**Goal of the exercise:** Transcribe the tail of the listing: start at the line containing "GINZAグローバルスタイル PREMIUM 名古屋広小路通り店【栄駅】" and stop after the last line, keeping every character as is and adding nothing.

——————————

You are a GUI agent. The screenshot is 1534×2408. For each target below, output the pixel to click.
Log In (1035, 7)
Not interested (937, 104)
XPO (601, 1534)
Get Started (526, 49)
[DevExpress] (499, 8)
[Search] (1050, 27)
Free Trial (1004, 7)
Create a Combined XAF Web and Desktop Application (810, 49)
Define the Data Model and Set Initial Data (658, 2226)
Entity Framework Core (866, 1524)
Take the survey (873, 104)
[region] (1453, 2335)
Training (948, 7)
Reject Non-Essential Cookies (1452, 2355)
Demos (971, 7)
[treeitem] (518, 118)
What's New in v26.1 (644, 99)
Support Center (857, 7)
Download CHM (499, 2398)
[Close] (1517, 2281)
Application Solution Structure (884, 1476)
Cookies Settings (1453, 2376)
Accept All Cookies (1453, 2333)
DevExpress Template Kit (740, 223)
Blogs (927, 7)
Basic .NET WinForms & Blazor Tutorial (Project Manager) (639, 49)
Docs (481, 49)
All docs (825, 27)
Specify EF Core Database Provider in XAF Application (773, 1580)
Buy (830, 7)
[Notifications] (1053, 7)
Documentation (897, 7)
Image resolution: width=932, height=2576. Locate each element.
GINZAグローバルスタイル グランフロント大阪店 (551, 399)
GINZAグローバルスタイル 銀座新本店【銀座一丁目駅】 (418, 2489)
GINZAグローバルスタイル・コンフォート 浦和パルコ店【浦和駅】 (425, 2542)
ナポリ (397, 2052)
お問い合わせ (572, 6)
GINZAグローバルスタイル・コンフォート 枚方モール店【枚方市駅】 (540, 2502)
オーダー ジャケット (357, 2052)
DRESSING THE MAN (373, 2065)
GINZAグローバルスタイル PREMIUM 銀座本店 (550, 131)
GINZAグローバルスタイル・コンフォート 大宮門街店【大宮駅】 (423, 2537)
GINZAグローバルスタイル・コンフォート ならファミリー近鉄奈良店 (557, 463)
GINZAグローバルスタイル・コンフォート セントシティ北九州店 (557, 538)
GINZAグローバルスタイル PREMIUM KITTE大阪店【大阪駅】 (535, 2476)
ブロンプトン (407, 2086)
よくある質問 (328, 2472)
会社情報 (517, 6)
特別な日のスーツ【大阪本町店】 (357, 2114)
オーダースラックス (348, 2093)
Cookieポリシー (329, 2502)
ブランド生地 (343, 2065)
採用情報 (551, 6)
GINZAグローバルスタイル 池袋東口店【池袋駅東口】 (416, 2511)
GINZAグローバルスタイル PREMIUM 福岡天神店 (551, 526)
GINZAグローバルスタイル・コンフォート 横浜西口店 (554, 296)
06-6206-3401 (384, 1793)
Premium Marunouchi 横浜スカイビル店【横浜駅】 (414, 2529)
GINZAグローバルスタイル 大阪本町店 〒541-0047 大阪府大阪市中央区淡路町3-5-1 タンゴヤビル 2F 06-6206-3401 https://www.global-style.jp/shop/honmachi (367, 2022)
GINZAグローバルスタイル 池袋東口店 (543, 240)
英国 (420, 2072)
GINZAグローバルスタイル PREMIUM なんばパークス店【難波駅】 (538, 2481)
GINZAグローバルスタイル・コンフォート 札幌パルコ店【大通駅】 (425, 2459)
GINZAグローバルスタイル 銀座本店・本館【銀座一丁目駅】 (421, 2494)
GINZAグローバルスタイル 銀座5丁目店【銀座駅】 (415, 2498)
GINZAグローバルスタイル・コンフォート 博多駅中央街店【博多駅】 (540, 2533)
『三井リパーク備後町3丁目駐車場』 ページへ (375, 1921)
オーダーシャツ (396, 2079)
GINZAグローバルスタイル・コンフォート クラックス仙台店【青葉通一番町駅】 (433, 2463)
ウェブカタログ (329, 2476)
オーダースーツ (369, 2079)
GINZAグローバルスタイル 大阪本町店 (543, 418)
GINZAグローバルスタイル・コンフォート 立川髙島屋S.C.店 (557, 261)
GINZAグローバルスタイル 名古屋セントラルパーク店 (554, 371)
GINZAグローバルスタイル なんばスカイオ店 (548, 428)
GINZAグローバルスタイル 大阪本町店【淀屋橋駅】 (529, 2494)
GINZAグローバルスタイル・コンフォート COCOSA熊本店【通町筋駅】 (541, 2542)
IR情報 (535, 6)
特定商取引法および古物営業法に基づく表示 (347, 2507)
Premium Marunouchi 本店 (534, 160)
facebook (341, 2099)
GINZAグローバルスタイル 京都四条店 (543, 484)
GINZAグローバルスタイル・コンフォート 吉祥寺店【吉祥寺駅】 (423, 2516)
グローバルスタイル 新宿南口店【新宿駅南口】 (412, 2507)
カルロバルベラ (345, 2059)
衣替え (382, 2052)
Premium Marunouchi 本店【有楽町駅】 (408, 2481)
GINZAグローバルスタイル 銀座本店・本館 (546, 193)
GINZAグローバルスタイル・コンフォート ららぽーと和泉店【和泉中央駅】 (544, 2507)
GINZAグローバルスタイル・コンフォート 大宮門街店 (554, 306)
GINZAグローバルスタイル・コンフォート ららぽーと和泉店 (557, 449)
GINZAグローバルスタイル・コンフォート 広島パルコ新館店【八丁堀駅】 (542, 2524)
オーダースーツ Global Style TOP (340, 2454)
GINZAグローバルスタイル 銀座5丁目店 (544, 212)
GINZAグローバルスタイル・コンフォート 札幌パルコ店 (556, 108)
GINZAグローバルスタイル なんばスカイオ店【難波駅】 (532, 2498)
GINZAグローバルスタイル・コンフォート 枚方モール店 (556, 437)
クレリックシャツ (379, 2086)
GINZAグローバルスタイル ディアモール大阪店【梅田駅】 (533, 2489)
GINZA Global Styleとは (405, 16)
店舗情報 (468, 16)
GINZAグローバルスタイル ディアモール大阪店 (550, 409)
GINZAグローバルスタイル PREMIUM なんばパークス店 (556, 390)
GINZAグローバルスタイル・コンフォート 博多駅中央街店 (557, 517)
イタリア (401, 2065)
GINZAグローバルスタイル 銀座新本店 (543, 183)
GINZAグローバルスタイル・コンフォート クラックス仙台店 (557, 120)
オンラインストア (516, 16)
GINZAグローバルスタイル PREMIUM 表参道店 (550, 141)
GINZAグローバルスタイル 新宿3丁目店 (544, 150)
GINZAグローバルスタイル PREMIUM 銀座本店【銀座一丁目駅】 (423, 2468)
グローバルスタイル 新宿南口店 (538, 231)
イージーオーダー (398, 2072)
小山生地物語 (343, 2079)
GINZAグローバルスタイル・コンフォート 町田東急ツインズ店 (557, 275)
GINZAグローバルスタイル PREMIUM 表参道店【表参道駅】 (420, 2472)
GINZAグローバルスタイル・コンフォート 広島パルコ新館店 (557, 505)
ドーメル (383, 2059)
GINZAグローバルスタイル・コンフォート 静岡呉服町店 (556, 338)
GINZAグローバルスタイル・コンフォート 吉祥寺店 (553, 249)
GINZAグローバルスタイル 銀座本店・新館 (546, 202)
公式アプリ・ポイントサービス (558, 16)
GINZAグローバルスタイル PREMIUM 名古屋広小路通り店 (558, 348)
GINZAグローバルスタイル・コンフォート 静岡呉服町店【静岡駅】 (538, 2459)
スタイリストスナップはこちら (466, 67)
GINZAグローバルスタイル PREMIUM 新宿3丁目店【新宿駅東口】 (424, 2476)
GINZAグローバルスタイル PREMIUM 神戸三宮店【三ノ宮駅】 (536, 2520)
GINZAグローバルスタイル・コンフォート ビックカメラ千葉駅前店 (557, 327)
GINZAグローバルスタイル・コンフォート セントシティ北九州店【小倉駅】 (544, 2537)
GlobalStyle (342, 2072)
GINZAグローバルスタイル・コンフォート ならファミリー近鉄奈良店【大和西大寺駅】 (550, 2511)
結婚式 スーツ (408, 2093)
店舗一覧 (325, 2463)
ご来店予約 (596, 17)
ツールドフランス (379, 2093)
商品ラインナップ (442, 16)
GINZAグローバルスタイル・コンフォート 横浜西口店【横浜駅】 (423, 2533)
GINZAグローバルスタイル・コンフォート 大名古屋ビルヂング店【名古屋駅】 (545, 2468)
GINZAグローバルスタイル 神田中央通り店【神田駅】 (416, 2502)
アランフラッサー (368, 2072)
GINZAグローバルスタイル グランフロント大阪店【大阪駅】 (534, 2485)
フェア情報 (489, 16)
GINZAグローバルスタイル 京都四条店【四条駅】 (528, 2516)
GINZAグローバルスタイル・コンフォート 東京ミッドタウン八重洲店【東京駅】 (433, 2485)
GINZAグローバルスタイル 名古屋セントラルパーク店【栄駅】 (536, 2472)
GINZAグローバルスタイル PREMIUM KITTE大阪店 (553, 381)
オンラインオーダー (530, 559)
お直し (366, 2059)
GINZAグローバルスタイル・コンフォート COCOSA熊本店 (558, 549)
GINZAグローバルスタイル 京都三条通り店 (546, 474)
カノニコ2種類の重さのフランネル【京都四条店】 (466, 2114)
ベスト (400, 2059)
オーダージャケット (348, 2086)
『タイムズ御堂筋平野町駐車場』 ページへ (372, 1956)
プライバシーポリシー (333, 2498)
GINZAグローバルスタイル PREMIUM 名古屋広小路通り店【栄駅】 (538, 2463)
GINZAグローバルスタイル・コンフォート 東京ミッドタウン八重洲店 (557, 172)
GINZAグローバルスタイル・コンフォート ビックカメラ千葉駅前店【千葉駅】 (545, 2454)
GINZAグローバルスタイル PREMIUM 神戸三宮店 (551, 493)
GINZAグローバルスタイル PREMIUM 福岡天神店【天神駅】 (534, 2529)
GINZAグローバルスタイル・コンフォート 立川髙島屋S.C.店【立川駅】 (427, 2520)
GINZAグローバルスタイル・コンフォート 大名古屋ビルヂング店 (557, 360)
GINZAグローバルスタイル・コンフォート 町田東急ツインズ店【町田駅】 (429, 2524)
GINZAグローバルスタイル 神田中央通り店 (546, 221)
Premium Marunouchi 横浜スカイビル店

——————————

**Task solution:**
GINZAグローバルスタイル PREMIUM 名古屋広小路通り店【栄駅】 (538, 2463)
GINZAグローバルスタイル・コンフォート 東京ミッドタウン八重洲店 (557, 172)
GINZAグローバルスタイル・コンフォート ビックカメラ千葉駅前店【千葉駅】 (545, 2454)
GINZAグローバルスタイル PREMIUM 神戸三宮店 (551, 493)
GINZAグローバルスタイル PREMIUM 福岡天神店【天神駅】 (534, 2529)
GINZAグローバルスタイル・コンフォート 立川髙島屋S.C.店【立川駅】 (427, 2520)
GINZAグローバルスタイル・コンフォート 大名古屋ビルヂング店 (557, 360)
GINZAグローバルスタイル・コンフォート 町田東急ツインズ店【町田駅】 (429, 2524)
GINZAグローバルスタイル 神田中央通り店 (546, 221)
Premium Marunouchi 横浜スカイビル店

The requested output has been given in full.